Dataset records
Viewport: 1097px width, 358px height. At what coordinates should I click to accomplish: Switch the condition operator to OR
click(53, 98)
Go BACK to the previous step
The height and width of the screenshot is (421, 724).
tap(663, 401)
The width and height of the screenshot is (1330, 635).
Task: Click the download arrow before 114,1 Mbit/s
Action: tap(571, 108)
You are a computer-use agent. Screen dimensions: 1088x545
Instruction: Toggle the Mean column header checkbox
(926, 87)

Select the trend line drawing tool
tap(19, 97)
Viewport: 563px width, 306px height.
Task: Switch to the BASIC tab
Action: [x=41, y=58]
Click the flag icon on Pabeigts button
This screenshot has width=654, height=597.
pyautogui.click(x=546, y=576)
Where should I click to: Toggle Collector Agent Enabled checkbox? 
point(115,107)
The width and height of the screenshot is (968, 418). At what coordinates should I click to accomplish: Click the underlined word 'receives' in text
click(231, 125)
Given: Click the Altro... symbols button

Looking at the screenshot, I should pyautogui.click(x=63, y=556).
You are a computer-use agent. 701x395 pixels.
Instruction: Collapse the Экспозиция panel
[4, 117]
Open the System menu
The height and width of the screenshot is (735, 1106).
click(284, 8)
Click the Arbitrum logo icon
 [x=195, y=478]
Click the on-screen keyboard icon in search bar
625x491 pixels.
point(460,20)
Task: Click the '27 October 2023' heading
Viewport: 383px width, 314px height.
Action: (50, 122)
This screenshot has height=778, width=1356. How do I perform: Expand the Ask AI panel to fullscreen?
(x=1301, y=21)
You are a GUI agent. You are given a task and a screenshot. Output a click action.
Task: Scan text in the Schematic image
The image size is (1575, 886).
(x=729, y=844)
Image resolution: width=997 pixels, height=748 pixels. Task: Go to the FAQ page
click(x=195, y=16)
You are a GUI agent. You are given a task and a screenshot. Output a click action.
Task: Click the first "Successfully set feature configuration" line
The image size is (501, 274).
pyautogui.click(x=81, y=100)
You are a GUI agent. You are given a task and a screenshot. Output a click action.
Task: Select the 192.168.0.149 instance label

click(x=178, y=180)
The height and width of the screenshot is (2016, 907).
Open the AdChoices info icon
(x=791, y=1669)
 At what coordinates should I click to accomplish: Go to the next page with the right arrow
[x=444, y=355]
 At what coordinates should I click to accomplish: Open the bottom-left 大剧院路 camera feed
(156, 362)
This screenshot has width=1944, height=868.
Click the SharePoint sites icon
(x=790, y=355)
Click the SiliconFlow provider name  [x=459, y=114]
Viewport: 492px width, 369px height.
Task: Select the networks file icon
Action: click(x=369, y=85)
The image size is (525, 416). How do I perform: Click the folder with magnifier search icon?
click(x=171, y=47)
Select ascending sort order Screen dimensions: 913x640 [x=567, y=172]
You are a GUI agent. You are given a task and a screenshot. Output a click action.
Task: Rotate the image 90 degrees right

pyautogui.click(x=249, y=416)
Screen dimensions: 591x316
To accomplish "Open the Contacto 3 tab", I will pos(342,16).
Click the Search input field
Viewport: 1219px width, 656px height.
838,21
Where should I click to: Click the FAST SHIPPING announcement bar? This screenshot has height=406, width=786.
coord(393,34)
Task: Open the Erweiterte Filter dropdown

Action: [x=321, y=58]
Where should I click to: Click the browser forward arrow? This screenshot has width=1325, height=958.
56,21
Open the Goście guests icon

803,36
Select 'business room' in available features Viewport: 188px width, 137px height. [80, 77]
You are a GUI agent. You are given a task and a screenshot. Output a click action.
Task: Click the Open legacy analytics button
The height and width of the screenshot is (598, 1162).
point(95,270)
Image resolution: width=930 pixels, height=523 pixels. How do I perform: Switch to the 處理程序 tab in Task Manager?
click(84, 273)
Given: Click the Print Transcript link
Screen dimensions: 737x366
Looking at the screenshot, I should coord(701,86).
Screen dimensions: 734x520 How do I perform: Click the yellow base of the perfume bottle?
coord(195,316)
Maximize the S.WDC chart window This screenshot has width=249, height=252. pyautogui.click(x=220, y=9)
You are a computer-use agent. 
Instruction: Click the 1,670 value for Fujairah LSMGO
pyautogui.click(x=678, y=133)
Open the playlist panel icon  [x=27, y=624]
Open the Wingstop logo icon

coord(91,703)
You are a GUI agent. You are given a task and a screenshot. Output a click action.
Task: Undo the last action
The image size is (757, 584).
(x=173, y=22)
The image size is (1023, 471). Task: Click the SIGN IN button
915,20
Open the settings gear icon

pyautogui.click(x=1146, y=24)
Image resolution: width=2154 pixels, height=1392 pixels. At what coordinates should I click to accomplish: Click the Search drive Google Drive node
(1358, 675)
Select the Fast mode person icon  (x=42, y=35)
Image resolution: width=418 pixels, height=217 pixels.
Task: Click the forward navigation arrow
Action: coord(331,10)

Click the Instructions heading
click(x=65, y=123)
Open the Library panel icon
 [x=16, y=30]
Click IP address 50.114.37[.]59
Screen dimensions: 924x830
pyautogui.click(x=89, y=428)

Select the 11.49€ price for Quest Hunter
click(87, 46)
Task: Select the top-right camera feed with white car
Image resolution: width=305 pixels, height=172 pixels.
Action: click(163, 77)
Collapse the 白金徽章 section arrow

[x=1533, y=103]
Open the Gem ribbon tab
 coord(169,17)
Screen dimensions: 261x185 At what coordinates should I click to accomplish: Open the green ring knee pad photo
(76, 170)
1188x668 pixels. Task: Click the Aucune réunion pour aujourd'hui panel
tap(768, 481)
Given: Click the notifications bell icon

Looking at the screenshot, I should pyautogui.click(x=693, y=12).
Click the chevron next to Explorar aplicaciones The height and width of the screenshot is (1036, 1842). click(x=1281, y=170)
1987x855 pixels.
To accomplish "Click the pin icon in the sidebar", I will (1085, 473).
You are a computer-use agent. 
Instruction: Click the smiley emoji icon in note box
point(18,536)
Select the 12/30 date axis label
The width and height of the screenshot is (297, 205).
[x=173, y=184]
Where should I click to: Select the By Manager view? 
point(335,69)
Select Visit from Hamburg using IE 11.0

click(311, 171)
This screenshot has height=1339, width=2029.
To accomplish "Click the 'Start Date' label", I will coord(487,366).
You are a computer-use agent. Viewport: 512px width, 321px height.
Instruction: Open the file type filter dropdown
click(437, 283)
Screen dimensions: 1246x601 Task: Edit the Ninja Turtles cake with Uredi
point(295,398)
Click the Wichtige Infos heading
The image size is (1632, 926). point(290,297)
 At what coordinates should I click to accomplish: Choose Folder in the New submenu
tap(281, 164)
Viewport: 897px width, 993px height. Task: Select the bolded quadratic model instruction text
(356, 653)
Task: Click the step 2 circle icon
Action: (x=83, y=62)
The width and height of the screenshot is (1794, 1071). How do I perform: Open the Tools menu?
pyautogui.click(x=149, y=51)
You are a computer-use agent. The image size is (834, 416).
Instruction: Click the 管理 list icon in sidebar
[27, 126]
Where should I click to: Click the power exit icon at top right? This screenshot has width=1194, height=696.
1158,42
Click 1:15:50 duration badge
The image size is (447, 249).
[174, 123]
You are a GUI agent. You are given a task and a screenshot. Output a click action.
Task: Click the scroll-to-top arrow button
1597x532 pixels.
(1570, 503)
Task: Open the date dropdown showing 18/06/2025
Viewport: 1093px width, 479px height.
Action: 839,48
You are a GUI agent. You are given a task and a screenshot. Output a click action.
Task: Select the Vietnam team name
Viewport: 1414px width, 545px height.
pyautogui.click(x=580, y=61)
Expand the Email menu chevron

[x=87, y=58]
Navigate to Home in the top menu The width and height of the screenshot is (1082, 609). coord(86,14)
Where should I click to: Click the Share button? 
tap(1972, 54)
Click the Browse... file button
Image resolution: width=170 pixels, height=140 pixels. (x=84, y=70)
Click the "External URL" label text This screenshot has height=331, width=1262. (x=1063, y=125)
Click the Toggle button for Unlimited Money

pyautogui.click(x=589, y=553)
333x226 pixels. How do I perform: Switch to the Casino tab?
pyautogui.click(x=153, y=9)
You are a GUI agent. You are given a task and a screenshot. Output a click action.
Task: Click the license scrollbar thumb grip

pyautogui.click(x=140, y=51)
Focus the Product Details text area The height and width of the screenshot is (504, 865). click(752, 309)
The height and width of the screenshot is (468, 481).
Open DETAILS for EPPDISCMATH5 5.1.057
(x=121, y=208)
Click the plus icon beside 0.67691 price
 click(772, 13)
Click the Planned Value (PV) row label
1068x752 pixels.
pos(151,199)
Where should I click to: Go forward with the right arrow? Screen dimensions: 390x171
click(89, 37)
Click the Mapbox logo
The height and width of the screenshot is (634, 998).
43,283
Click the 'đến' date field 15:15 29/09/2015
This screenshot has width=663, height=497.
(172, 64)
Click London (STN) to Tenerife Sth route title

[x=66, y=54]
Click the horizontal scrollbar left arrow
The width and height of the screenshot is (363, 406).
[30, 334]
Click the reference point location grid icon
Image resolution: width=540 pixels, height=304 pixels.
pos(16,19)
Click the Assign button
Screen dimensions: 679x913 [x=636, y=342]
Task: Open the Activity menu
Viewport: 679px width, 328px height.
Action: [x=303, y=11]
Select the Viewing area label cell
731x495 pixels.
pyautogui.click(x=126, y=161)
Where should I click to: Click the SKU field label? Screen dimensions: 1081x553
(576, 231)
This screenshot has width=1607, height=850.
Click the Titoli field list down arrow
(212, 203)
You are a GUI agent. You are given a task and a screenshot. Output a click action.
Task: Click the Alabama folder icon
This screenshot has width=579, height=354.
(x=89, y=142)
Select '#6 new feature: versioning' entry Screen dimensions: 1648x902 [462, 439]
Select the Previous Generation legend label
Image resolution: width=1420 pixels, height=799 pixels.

### EXERCISE
Rewrite the stretch from the start of the records through the line containing "click(231, 125)", changing every "checkbox" to "tick box" and keeping all else the same.

### RESPONSE BELOW
Viewport: 1097px width, 358px height. At what coordinates should I click to accomplish: Switch the condition operator to OR
click(53, 98)
Go BACK to the previous step
The height and width of the screenshot is (421, 724).
tap(663, 401)
The width and height of the screenshot is (1330, 635).
Task: Click the download arrow before 114,1 Mbit/s
Action: tap(571, 108)
You are a computer-use agent. Screen dimensions: 1088x545
Instruction: Toggle the Mean column header tick box
(926, 87)

Select the trend line drawing tool
tap(19, 97)
Viewport: 563px width, 306px height.
Task: Switch to the BASIC tab
Action: [x=41, y=58]
Click the flag icon on Pabeigts button
This screenshot has width=654, height=597.
pyautogui.click(x=546, y=576)
Where should I click to: Toggle Collector Agent Enabled tick box? 
point(115,107)
The width and height of the screenshot is (968, 418). At what coordinates should I click to accomplish: Click the underlined word 'receives' in text
click(231, 125)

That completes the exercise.